If your family is expanding to need seven seats in your vehicle, you cannot look past the new Citroen Grand C4 Picasso. Former OHbaby! Editor Ellie Gwilliam took the Picasso for a test drive, read on for her verdict:
My husband and I love French things - food, wine, movies, wine… So it was with much excitement that we learnt we had a French car waiting for a Gwilliam family test drive.
The Citroen Grand C4 Picasso sets the bar high in terms of safe and practical family motoring. The vehicle boasts advanced technology, such as an electronic key that detects your approach, a reversing camera and 360° Park Assist. It is kind to the environment with micro-hybrid technology to achieve notable fuel efficiency. And it's roomy. Seven individually adjustable seats and well-considered storage features throughout. The Citroen Grand C4 Picasso is also an award winner, including the prestigious TopGear Family Car of the Year, 2013.

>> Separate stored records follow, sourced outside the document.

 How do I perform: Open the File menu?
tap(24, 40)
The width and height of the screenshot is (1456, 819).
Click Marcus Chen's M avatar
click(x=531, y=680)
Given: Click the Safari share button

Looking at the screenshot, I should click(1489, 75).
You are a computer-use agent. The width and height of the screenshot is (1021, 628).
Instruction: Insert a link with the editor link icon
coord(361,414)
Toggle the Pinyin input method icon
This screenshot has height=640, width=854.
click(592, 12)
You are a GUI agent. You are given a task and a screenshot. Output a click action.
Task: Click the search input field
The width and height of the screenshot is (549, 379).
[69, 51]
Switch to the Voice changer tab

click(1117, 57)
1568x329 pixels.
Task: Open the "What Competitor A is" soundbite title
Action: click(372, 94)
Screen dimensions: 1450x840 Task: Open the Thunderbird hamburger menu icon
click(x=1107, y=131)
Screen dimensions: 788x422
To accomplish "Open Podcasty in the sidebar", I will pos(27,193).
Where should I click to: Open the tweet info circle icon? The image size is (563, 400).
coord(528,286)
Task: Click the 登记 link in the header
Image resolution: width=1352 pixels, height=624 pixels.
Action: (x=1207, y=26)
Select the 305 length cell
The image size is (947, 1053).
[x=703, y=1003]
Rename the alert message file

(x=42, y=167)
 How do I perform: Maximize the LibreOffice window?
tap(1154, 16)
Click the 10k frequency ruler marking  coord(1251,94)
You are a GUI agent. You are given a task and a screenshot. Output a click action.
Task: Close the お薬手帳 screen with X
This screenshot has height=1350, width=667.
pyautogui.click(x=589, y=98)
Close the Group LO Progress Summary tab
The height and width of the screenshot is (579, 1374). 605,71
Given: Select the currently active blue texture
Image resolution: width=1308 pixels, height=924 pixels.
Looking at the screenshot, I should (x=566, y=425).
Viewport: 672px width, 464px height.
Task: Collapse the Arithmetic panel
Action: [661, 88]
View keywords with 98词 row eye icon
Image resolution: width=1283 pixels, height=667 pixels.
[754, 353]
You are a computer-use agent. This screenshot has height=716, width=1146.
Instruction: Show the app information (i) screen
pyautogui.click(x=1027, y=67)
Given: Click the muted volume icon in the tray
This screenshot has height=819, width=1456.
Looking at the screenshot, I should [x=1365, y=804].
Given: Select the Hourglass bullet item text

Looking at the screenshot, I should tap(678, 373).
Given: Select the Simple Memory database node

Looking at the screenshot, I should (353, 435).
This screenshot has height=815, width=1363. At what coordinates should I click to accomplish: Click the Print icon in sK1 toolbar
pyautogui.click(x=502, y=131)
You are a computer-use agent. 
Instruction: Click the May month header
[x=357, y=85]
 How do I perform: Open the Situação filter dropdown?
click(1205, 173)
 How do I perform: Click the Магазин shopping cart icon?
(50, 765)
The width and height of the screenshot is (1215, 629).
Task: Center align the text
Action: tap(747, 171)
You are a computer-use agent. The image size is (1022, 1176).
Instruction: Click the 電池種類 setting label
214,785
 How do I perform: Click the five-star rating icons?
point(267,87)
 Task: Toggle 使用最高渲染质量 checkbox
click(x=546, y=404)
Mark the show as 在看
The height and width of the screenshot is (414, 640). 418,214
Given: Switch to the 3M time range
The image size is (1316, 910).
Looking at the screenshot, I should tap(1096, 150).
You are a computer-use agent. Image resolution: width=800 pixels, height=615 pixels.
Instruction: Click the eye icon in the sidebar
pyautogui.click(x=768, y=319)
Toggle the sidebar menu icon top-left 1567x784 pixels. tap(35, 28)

It’s definitely a people mover, but in a decidedly French way. There are enough edgy features to remind you that this is no ordinary car - it’s European. The wipers and indicators are on opposite sides too, so the windows were swished every time we turned left making us feel a little foolish, but also a little European
First up, crazy big front windscreen. It’s so oversized it extends behind your head. This makes visibility awesome, especially if you want to do a bit of stargazing. And it also gives the odd sensation of too much botox to the forehead – there’s no squinting to see beneath the sun visors in this car.
Secondly, and still with the crazy big theme – the dash sports an impressive electronic display. It was almost as big as our TV at home. Officially referred to as the 'technospace', it featured an excellent reversing camera, plus 360° views that give you a picture of everything happening around the vehicle.
The technospace didn't have a CD player, but it does come with it’s own built-in juke box so we bopped along to French family favourites until we figured out how to pair our phones with the console.
The blue tooth and navigation features are practical and easy to use. I figured out how to make them work without any outside assistance, and that is saying something.
The seats are a little fiddly to move around, but I’m sure you’d get the hang of it. They all move about independently too, so you can organise them in any configuration you like. And I tried the very back seat for one of our short journeys, quite special being tucked away back there. I probably wouldn’t want to do too long a haul that way but the kids loved it.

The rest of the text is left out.